August 04, 2020
On Tuesday, 4 August 2020 at 02:09:13 UTC, Andrei Alexandrescu wrote:
> Oh, yes forgot about that important efficiency matter. Yes it does look like we need a __trait after all.

How do you think it should be exposed? An initialization function the compiler generates? Some kind of range of ranges? (so like a representation of "4 bytes of zero, 5000 bytes uninitialized, 4 bytes of 4s". Though at that point a .tupleof may make more sense, just gotta account for hidden fields too like the class vtable pointer.)

I'm thinking the function is probably the best though then tweaking it becomes a compiler patch again. It would also want to be guaranteed to be inlined probably.

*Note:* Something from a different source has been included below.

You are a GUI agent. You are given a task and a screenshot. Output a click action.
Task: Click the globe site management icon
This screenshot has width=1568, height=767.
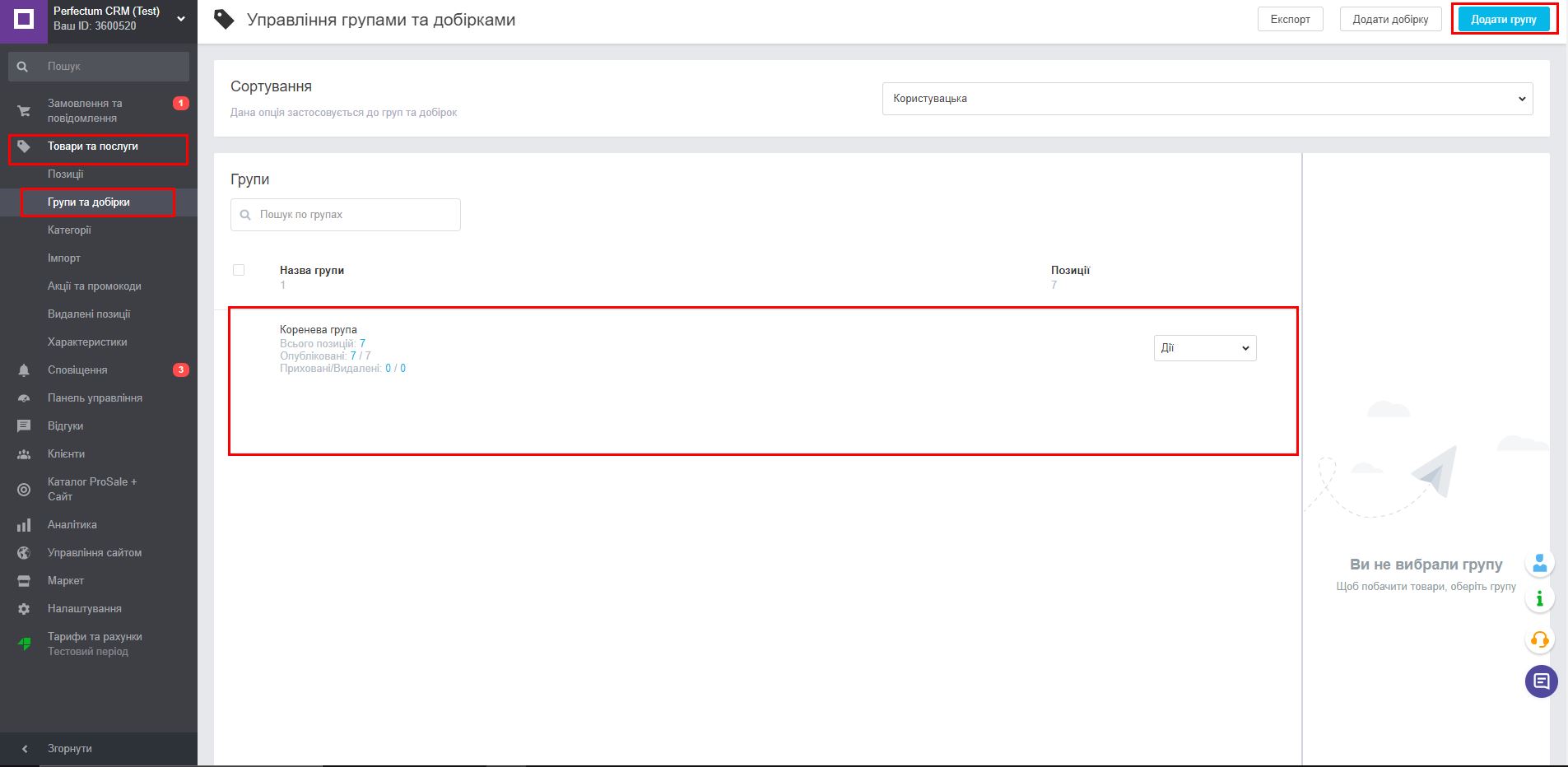click(x=24, y=553)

I don't know though, it is kinda tricky to actually account for those =void things.
August 03, 2020
On 8/3/20 10:35 PM, Adam D. Ruppe wrote:
> On Tuesday, 4 August 2020 at 02:09:13 UTC, Andrei Alexandrescu wrote:
>> Oh, yes forgot about that important efficiency matter. Yes it does look like we need a __trait after all.
> 
> How do you think it should be exposed? An initialization function the compiler generates? Some kind of range of ranges? (so like a representation of "4 bytes of zero, 5000 bytes uninitialized, 4 bytes of 4s". Though at that point a .tupleof may make more sense, just gotta account for hidden fields too like the class vtable pointer.)
> 
> I'm thinking the function is probably the best though then tweaking it becomes a compiler patch again. It would also want to be guaranteed to be inlined probably.
> 
> I don't know though, it is kinda tricky to actually account for those =void things.

I'm an introspection junkie so I just wish I got access to the initial value of every field. Come to think of it - a litmus test for introspection is that you can print out during compliation an exact definition of any data structure in the program. That is, you should be able to write a function:

printDefinition(T)

such that during compilation, given:

struct S {
    int a = 42;
    immutable double b;
    string c = "hi";
    char[100] c = void;
    void func(double);
    ...
}

then printDefinition!T would output S during compilation. (Without method bodies, but with all qualifiers and attributes and alignment directives and all.)

From that perspective, clearly there's a need for __traits(initializerString, T, "c") or __traits(initializerString, T, 2). It always returns a string containing the initializer value ("void" for void) so code can either print it or mixin it.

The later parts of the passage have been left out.